===== DATA FOR THIS TASK =====
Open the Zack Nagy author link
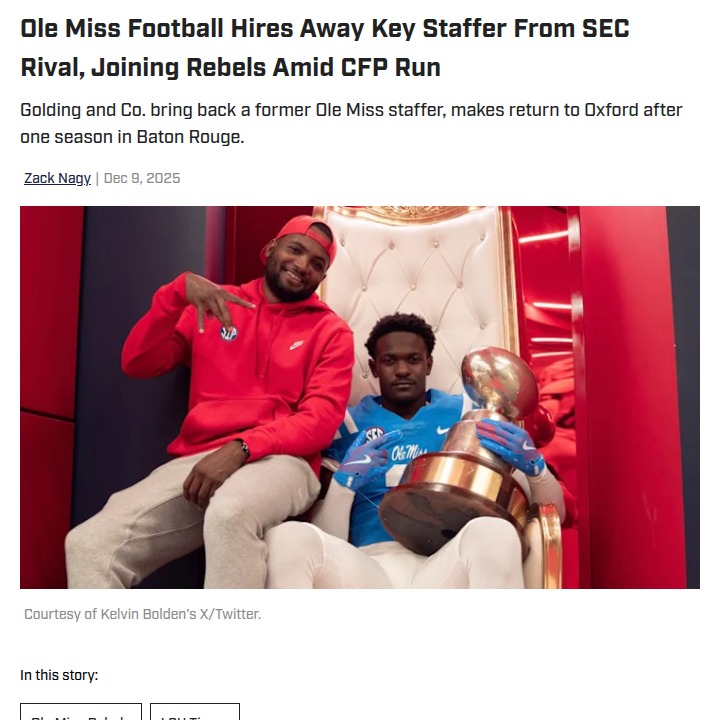click(x=57, y=178)
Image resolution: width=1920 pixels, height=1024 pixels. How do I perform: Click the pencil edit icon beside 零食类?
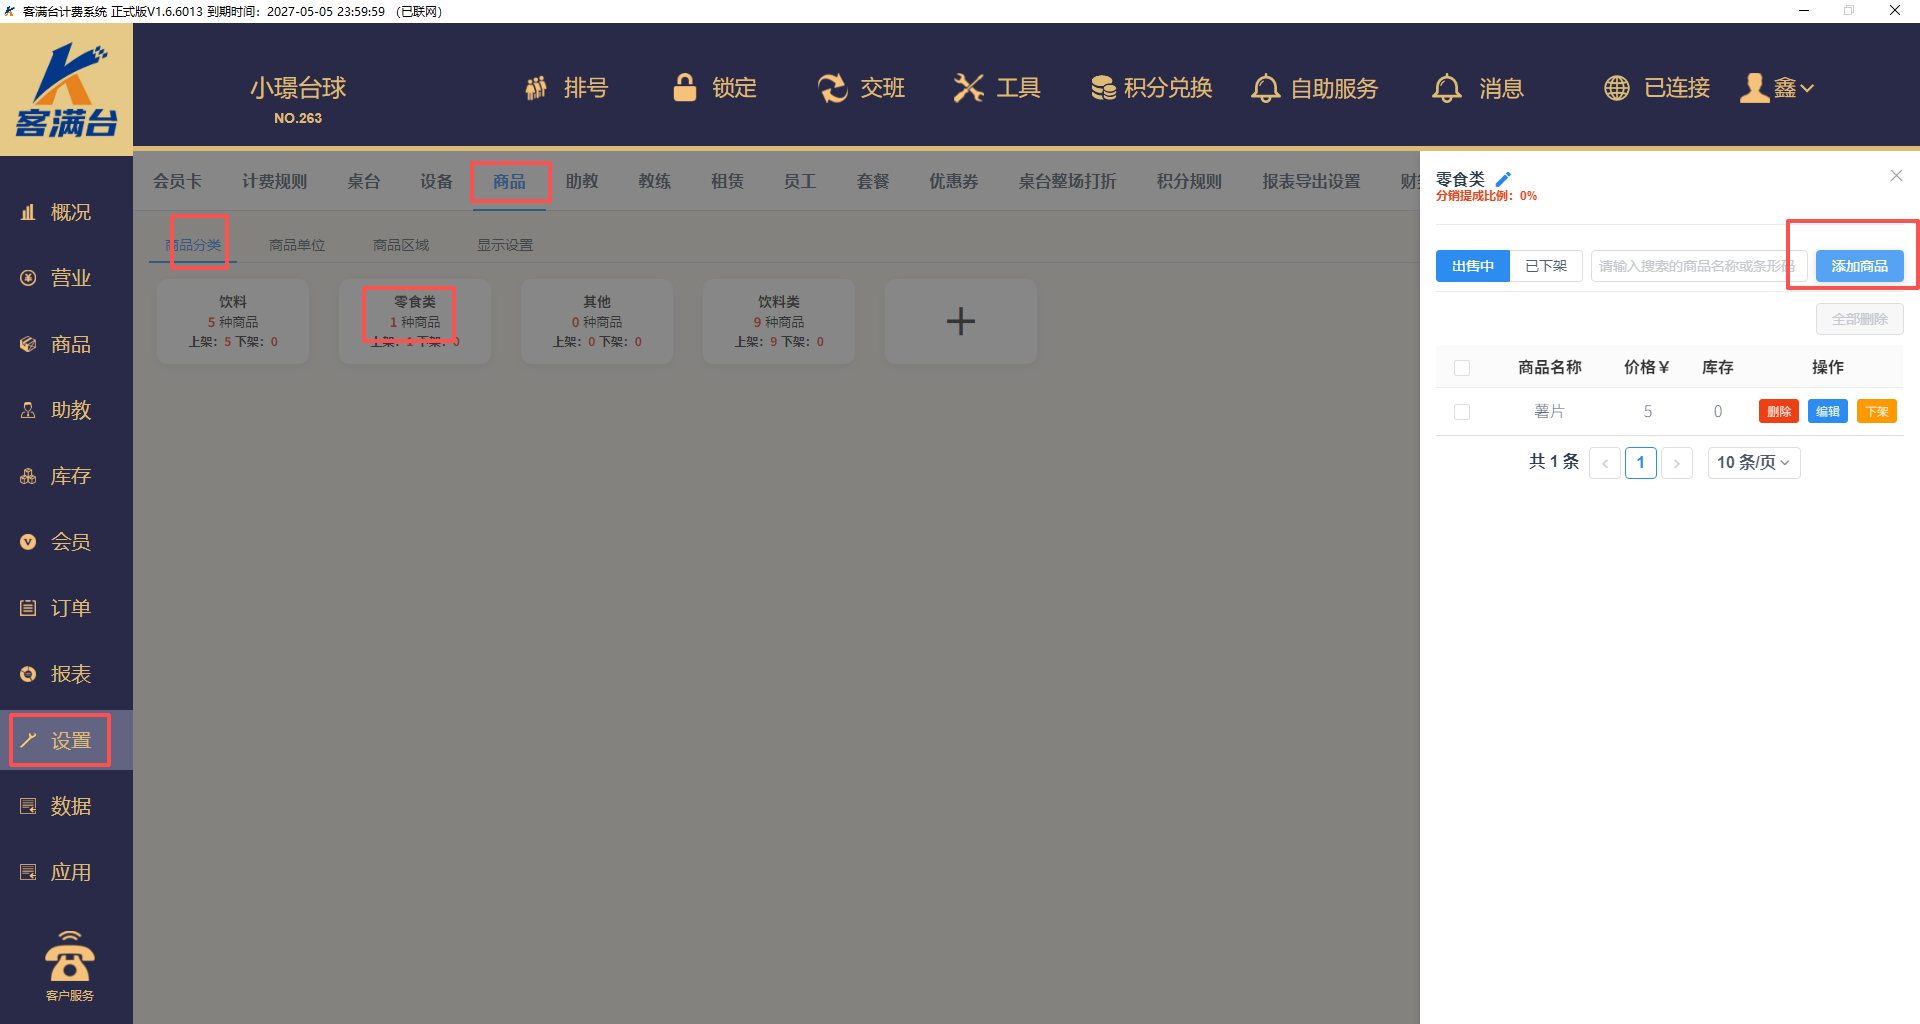point(1502,179)
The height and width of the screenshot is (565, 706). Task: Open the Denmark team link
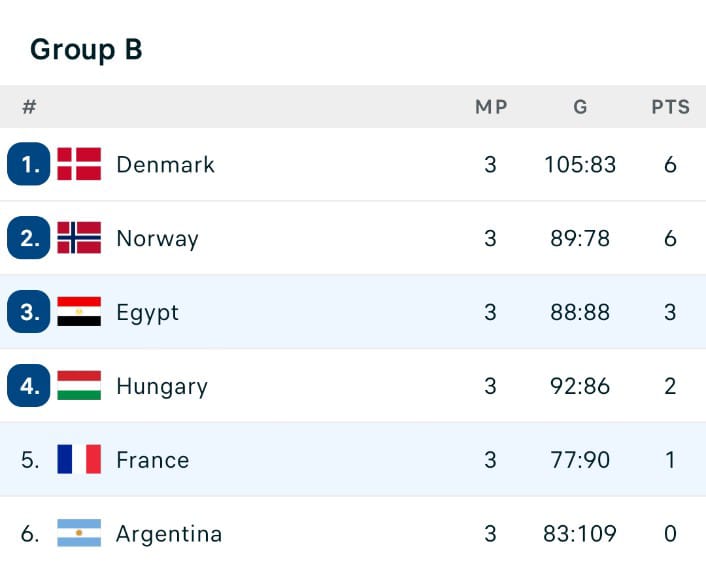(x=165, y=164)
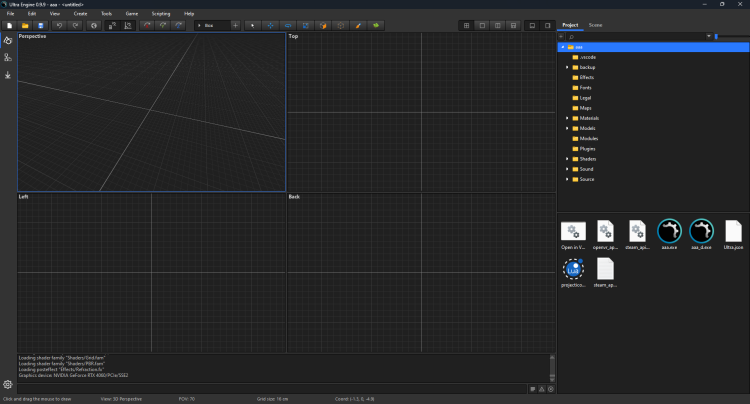Expand the Materials folder in tree
The width and height of the screenshot is (750, 404).
568,118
=====
§ WRITTEN INSTRUCTION: Reproduce the entries from the line containing "Image resolution: width=1920" through the last of the entries, inclusive, and leave the pictures out of your copy.

§ RESULT OF THE EXERCISE:
Image resolution: width=1920 pixels, height=1024 pixels. How do I perform: Click the pencil edit icon beside 零食类?
point(1502,179)
The height and width of the screenshot is (565, 706). Task: Open the Denmark team link
(x=165, y=164)
Expand the Materials folder in tree
The width and height of the screenshot is (750, 404).
568,118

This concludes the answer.